→ **SHORT EXERCISE**: Convert the items into a Markdown table with the columns "Row" and "Line", starting at the beginning of the items and ending at the line containing "Looking at the". Include only those lines, and omit blank lines.

^^^^

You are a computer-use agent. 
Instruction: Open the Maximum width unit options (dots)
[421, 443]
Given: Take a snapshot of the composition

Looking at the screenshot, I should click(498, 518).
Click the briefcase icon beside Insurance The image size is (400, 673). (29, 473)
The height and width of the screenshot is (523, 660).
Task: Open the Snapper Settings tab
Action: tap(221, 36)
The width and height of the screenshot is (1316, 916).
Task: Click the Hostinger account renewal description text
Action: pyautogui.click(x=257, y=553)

^^^^

→ **TASK OUTPUT**:
| Row | Line |
|---|---|
| 1 | You are a computer-use agent.  |
| 2 | Instruction: Open the Maximum width unit options (dots) |
| 3 | [421, 443] |
| 4 | Given: Take a snapshot of the composition |
| 5 | Looking at the screenshot, I should click(498, 518). |